The weather outside has been absolutely beautiful here the last few days. Trees are blooming with flowers, the sun has been shining brightly, and temperatures sit comfortably in the 70s. Playing outside in the grass, riding tricycles and going for walks are currently parts of our evening routine. It makes me anxious for summer break to come soon!
One of my son’s current obsessions is bubbles. He seems to always want to blow bubbles (and do it himself which means he is a sticky mess by the end). But I love them too. There’s just something about the colorful spheres, floating and bobbing through the air that make you happy! After watching my son one afternoon, I remembered an activity that I had done several years ago that I wanted to bring back and do with my students!
Apparently, middle schoolers absolutely love bubbles too. As soon as they saw bubble wands on my side counter, they were getting excited! “Are we going to get to blow bubbles?” Will we be outside today?” “Can we make bubbles this class period?” etc.
I wanted the kids to not only blow bubbles, but to investigate a little further on what makes a good bubble. In this case, we needed to figure out what types of solutions made the longest lasting bubbles.
Making bubble solution is relatively easy. It takes 3 ingredients: water, dish soap, and gylcerin (which you can find in first aid sections at stores or order online). I recently heard that light corn syrup can also be used in place of glycerin. I had never tried that before, so I decided to this year, and have the students test it for me!
- ½ cup water
- 1 tablespoon dish soap
- ½ tablespoon glycerin (or corn syrup)
Other materials needed:
- Beakers or cups
- Canisters (optional)
- Bubble wands (I had collected a few from empty bubble containers over the years)

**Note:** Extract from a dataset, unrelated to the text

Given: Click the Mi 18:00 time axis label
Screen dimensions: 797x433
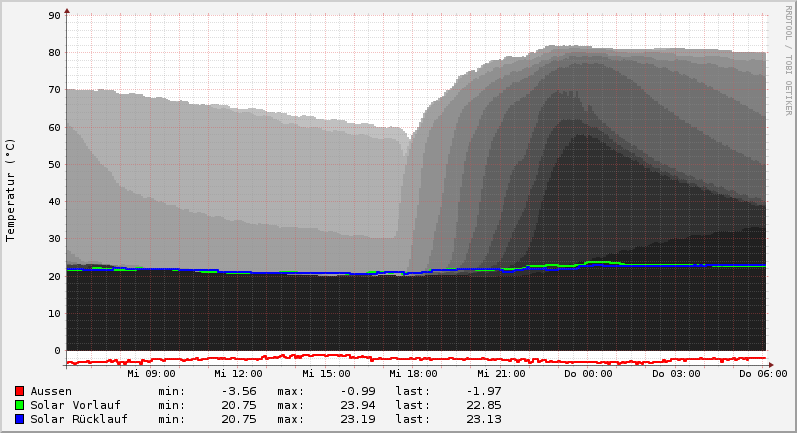Looking at the screenshot, I should [x=413, y=374].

Student were placed into groups of two and three, and first decided which bubble solutions that they would like to test and compare. They could either choose to use two different types of soap in their recipes, or compare using glycerin with corn syrup. I had about 4 different dish soaps available that were a variety of brands and
colors (and scents!). If they choose to compare the corn syrup and glycerin bubble solutions, they had to choose one type of soap to use for both mixtures. We emphasized how we only wanted to change ONE variable to make sure we had fair tests!
Next, they followed the recipe to mix up their own bubble solutions, making sure to change that one thing for each recipe. Students put their solution
s into canisters (with lids!) to easily take their solutions outside. If it wasn’t clear which solution was which from the color, students labeled the canisters.

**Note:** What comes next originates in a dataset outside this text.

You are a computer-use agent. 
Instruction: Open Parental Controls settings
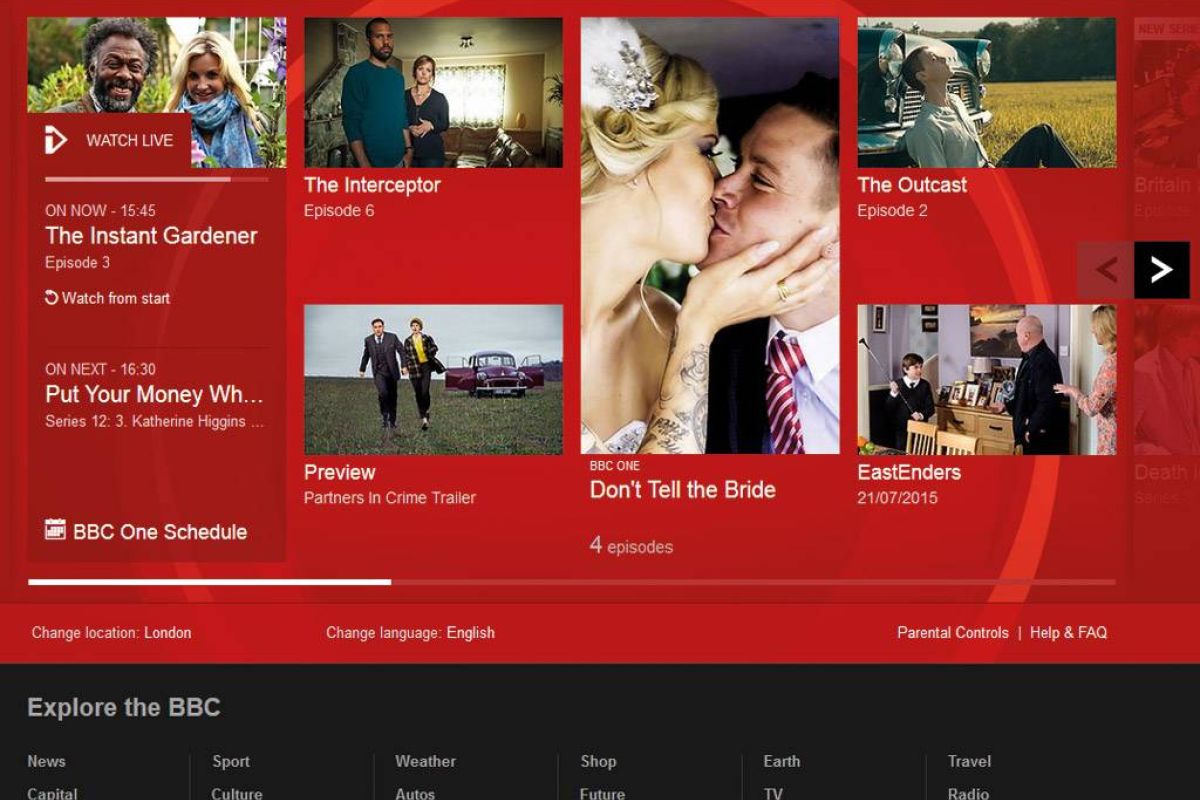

Once outside, a few sample bubbles were blown, just to make sure they could actually blow the bubbles! Then, they started timing. Students blew a bubble, and timed how long it lasted before popping. They did at least three bubbles with each solution, then found the average.
They were having a great time chasing their bubbles around the soccer field!
Once data was collected, they worked in their groups and analyzed their results. During our discussion, we found that the glycerin seemed to work better than the corn syrup. They hypothesized this was because the corn syrup made the bubbles slightly more dense. Students also found that certain soaps did work better than others, but weren’t sure why this might be.
Overall, the bubbles were a success. Students played outside, but were still learning and investigating! I feel like I could take this activity and go even further with doing more tests, graphing more results and having students make their perfect bubble solution!
Feel free to use this idea in your own classroom, or just make your own bubble solution at home with the kids. I do have a worksheet that I made up to go along with the activity, so leave a comment below if you would like it!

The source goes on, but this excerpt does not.